痛い。尊厳が踏み躙られるような、心の痛みだ。
「本当に腹が立つ」
「っ…?」
ワカナチは、私の唇を喰んだ。
(心底、私のことが嫌いなんだわ)
「…なら俺なんぞ虫ケラ同然なんだろうが」
「あなた、そうやってずっと拗ねてるわよね。リーリエちゃんの方がよっぽど大人だわ」
「誰が拗ねて…」
その時、尋常じゃない威圧感に空気が振動した。重力が十倍にも感じられる。
おぼつかない足を庇うように、魔法使いの杖を拠り所に必死にこちらへと向かってくる人。
「なにを、している」
「…誰だお前」
「メイリーから離れろ」
(ああ、)
「シオン様…!!!シオン様!!!」
ワカナチを振り切って、駆け寄ったが、シオン様の意識は朦朧としているようだった。
「まさか…回復、しきっていないのですか?どうやってここに…?」
けれど、シオン様は私を制してワカナチと対峙した。
「おい、貴様か。回復師の兄とやらは。ざまあみろ、自力で起きてやったぞ」
「…へえ?おーたいしサマってのは随分と丈夫にできてんですね」
「メイリーに触ったな?土下座しろ」
「そんなに大事なら首輪でもつけとけば良いんじゃないですかね?」
「おい」
「あー、不敬でしたか?どうもすいませんね、野蛮な異国人なもんで」
暫く睨み合いが続いたが、くるり私に向き直る。
「あいつ、一発殴って良いか?」
「〜〜っっっ!!!もう、良い加減にしてください!全然本調子じゃないじゃないですかっ!!!!ワカナチも!早くシオン様を完全に回復してちょうだい!!!」
殆ど絶叫に近い訴えに、二人はたじろぐ。
ワカナチは、「くそ」と悪態をつきつつも、シオン様を座らせて、大人しく回復を始めた。
「…で、回復したらいくら渡せば良いんだ?」
「畏れ多くて貰えませんね」
「どの口が言ってるんだ…?」
「……」
「妹殿から諸般の事情は聞いているぞ。ザダクに戻ったら街の人たちを一人残らず回復させるんだな」
「うるせぇっすね、分かってますよ。それくらい」
「で、神殿で有益な情報は得られたんだろうな?」
この質問には、私もワカナチも黙って俯くしかなかった。
回復を終えたシオン様は、首を回したり、腕を回したりしながら「礼は言わない」と悪態をつき返す。
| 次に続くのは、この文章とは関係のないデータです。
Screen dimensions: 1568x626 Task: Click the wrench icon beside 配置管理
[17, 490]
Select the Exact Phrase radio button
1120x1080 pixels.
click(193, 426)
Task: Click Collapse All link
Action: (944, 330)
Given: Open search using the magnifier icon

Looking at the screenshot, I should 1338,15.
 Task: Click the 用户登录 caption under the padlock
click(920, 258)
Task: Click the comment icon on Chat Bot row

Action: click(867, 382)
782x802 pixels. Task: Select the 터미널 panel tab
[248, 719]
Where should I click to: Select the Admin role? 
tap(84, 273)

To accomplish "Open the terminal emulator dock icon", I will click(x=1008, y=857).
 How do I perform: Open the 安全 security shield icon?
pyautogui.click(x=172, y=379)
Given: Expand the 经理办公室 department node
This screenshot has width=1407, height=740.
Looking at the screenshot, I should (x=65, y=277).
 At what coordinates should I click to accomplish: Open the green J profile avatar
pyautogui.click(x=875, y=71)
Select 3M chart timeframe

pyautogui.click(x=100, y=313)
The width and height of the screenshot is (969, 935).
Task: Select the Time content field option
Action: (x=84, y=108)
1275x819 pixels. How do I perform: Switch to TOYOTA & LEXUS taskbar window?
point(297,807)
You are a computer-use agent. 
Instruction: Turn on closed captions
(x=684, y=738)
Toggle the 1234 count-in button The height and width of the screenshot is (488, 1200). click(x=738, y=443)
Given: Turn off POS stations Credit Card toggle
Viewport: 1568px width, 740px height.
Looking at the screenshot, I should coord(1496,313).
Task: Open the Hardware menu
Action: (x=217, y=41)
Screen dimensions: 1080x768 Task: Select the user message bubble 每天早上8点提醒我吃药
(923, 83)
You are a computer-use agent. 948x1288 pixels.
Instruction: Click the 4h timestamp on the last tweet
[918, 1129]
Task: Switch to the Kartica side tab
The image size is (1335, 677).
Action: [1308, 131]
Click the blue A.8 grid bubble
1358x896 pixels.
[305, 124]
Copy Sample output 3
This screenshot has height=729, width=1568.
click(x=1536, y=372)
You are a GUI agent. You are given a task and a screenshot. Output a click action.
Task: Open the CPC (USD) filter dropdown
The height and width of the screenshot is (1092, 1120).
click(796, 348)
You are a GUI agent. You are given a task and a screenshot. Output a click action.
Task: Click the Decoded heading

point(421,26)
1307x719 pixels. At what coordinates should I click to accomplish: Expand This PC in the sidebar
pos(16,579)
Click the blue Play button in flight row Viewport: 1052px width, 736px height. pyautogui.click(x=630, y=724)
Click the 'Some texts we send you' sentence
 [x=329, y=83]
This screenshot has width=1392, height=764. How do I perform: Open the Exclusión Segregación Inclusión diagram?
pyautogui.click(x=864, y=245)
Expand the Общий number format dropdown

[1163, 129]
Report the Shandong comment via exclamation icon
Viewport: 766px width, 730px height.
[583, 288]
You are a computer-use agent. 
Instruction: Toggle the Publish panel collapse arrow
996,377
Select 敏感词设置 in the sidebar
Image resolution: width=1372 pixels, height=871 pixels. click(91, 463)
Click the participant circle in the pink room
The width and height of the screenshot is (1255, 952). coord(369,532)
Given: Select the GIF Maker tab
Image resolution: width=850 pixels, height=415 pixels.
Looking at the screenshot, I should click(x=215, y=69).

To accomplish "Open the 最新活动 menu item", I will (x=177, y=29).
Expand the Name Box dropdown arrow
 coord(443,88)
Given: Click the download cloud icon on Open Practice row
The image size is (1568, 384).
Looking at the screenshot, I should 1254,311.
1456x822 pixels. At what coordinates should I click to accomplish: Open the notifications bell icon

それから、回復しきった身体でワカナチを思い切りぶん殴った。
「人の妻を連れ回しといてそれか?うん?」
「これはメイリー……様の提案だ!大体俺は貴族女が嫌いなんだよ!」
「ほお?良い度胸をしているな。今そこで、くちづけしているのを見たぞ。僕の妻だということは知っていたんだろう?」
「…そのアンタの妻とやらは随分と隙だらけだ」
そう言って、懐から翡翠の髪飾りを取り出すと、悪ガキのようにシオン様の目の前にチラつかせた。
「お前、それ牽制のつもりか?」
「さァて、どう捉えるかは王太子サマ次第だと思いますけど」
シオン様は何故か杖を放り投げる。二人は間合いを取って、構えあった。
「誰かと拳を交えるのは久しぶりだ」
「…俺が勝っても不敬罪になりませんよね?」
「ああ、それなら大丈夫だ。勝つのは僕だからな」
思い切り意味がわからない、けれど気がついたら叫んでいた。